三人の王 第二章 刺客 <10>
三人の王

第二章 刺客

< 10 >


 リグラードが逃げ出してから、数分が経った。リグラードはフラ
ンの気配を感じ、後ろを見た。フランは真後ろにいた。
(なんていう速さだ。くそっ、息が切れてきた)
「死ねっ!」フランがリグラード目掛けて、炎を吹きかける。
「くっ!」リグラードの背中に炎が移る。
 透かさず、リグラードは地面に転がって炎を消した。その時、リ
グラードの小物入れが腰から落ちて中の物が飛散したが、リグラー
ドは気づかなかった。
「さあ、大人しく死ね」フランがリグラードに襲いかかっていく。
(あれは正夢だったのか。
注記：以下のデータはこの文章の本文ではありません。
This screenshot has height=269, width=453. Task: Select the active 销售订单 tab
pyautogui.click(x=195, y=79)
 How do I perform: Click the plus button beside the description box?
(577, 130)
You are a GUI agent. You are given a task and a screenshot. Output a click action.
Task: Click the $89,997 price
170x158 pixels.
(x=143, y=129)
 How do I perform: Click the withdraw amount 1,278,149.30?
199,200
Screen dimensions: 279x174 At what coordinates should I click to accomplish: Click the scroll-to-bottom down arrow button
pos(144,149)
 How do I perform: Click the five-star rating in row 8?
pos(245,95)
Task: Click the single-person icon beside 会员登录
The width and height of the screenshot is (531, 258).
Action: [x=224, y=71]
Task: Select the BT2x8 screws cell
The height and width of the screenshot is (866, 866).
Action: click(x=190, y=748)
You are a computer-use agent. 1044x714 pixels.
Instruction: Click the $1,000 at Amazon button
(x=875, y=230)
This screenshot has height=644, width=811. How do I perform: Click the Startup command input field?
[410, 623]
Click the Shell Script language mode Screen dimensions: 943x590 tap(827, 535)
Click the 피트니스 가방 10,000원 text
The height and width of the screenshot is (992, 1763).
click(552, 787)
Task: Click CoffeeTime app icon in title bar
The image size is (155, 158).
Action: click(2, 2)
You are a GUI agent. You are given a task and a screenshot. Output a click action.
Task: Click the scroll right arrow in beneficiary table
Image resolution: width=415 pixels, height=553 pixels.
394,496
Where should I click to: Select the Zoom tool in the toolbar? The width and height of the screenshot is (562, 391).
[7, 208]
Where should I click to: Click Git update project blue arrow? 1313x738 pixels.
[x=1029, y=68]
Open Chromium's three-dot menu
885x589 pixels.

くそったれ! こんな所で……)
 と、リグラードが思った瞬間、リグラードの横に落ちていた赤い
石が宙に浮かんでいった。
「なんだ、この石は?」それを見て、フランが動きを止める。
 しばらくすると、宙に浮かんだ石は突然光り出した。そして、そ
の石から、何かが飛び出していった。
 その何かは地に降り立つと、二人の方を見た。
「炎の……、虎?」リグラードが呟いた。
 リグラードの言うとおり、それは炎の虎であった。その炎はフラ
ンのとは違い、見ているだけで力が湧いてくるような気がした。逆
にフランには力が押さえられるような気がした。
 それに、炎の虎には神々しさがあった。それが、余計にフランの
気に触った。
「この化け物め……」フランが自分の事を棚に上げて言う。
 フランが炎の虎に近づいていくと、炎の虎は威嚇するように一声
吠えた。そして、フランに飛びかかっていった。
 フランもそれに合わせて宙に舞った。次の瞬間、二つの炎が空中
で交差した。
 先に着地したのは、炎の虎の方だった。続いてフランも地面に降
り立った。
「ば……、馬鹿な……」フランは燃え尽きるかのように消え去り、
その場には何も残らなかった。
 炎の虎はリグラードを一瞥すると、再び石の中に戻っていった。
すると、石は光を失い、リグラードの上に落ちてきた。
「いったい、この石は……?」リグラードは石を摘み取ると、ぼそ
りと呟いた。
 そして、太陽を見上げた。太陽はいつもとなんら変わりなく、地
上を照らしていた。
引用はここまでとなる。